Sukonnaya Sloboda (Суконная Слобода) is a station on the Kazan Metro. Opened as part of the first stage of the system on 27 August 2005, the station is built to a typical pillar bi-span sub-surface design, with two parallel rows of 14 concrete pillars.

Designed by architects A. Mustafin, T. Ksenofontova and N. Muravyova, the station's theme features on Kazan's history as part of Tsardom of Russia, with three-tone colour gamma (white, beige and brown respectively Bottichino marble, and Krutinsky and Dzhiltau-Nadezhda granites) and carefully selected decorations, complete with its setting under the historic cotton merchant row (Sloboda), on the path of the old Nogay track to the Golden Horde.

The Baroque influences of the 17th century are seen on the walls of the station where the three-tone marble is filled with two sets of pilasters, one in shape of a set of windows (with dark meshes and white frames) and the other in shape of an epaulet.

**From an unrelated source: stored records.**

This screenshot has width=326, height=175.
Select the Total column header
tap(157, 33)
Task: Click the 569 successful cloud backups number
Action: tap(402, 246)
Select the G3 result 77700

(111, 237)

The pillars themselves are faced with the three-tone marble and granite combination. Every second pillar also has a hinged lamp and a wooden bench.

The platform floor is laid with polished granite of different tones arranged in a geometrical ornament artwork. The ceiling is a monolithic concrete, with deep cessons that are covered with matted white glass which forms the main lighting of the station.

The station contains two vestibules underground vestibules, the northern one offering an exit to the Peterburgskaya Street, whilst the southern one is located near the intersection between Peterburgskaya and Esperanto street. In perspective it has been suggested to create a set of subways on the intersection. The interior aesthetics of both vestibules repeat that of the station.